Job 1
Print the part of the forum post about the copy delay that begins with the words containing "nkemnitz · December" and ends with "should be fast.".
Job 2
Summarize the forum post about the copy delay in two sentences.

Excerpted text
((

Long delay when copying millions of tiny objects

nkemnitz · December 3, 2021, 5:25pm

Hi all,

I am seeing a long idle time between submitting the copy command and start of the actual transfer. Source and Target are two different S3-compatible Cloud Object Storages. There are millions of tiny (few KB) keys with the specified source prefix. The destination bucket also contains millions of objects, but none share the prefix that I am trying to copy.

Delay before rclone uploads files, a newbie question looks similar, but my objects are tiny and calculation for the downloaded keys should be fast.

To avoid any unnecessary list calls, I threw every parameter at it that sounds like it will reduce the amount of API calls:

--s3-no-check-bucket - because I know the buckets exist
--s3-no-head, to avoid HEAD requests after upload - a 200 OK response from the remote should be sufficient
--s3-no-head-object, to avoid HEAD requests before download - same headers will be in the GET response, anyway
--checksum - avoid loading modification time, probably already covered by --s3-no-head-object, but wasn't sure
--no-traverse - I know there are no existing files with the destination prefix
--no-check-dest --retries 1 - sledgehammer approach, to ensure rclone spends no time listing the destination
--low-level-retries 3 --timeout 10s --contimeout 10s - in case some corrupt files are keeping rclone busy retrying

Full command:

rclone copy --s3-no-check-bucket --s3-no-head --s3-no-head-object --checksum --no-traverse --no-check-dest --retries 1 --low-level-retries 3 --timeout 10s --contimeout 10s --transfers 200 --checkers 200  --vv --progress source:/bucket/prefixC/ destination:/bucket/prefixC/

Output (with -vv):

Transferred:              0 B / 0 B, -, 0 B/s, ETA -
Elapsed time:     26m24.0s

Rclone version:
v1.57.0-DEV (conda-forge)

))

Data lines

((

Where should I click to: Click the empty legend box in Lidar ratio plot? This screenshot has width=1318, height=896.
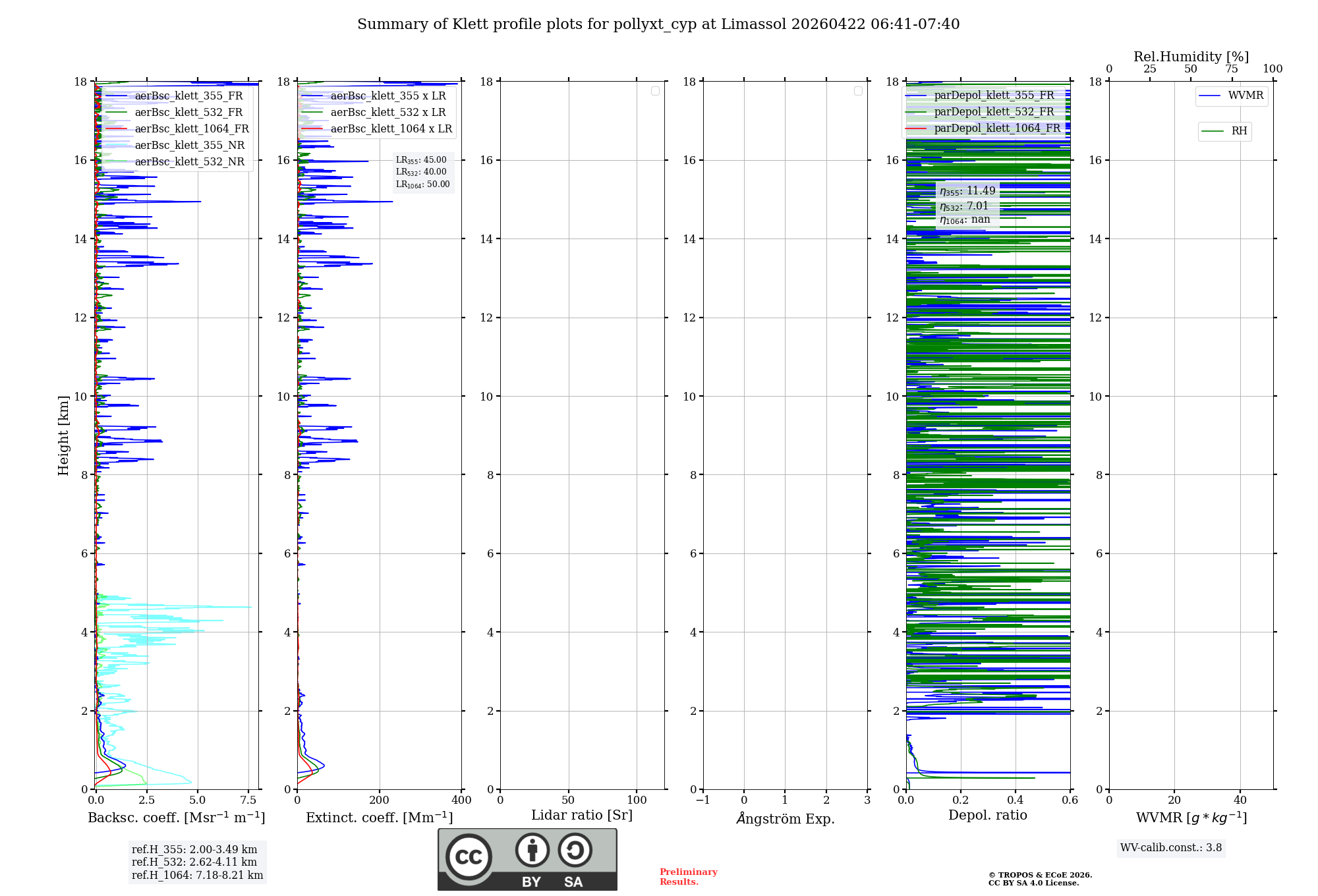click(x=655, y=91)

))

Result 1
nkemnitz · December 3, 2021, 5:25pm

Hi all,

I am seeing a long idle time between submitting the copy command and start of the actual transfer. Source and Target are two different S3-compatible Cloud Object Storages. There are millions of tiny (few KB) keys with the specified source prefix. The destination bucket also contains millions of objects, but none share the prefix that I am trying to copy.

Delay before rclone uploads files, a newbie question looks similar, but my objects are tiny and calculation for the downloaded keys should be fast.

Result 2
The poster reports a long idle time between submitting an rclone copy command and the start of the transfer. The copy moves millions of tiny objects between two S3-compatible storages, and the poster added flags such as --s3-no-check-bucket, --s3-no-head, --no-traverse and --no-check-dest to cut API calls, yet after more than 26 minutes nothing had transferred.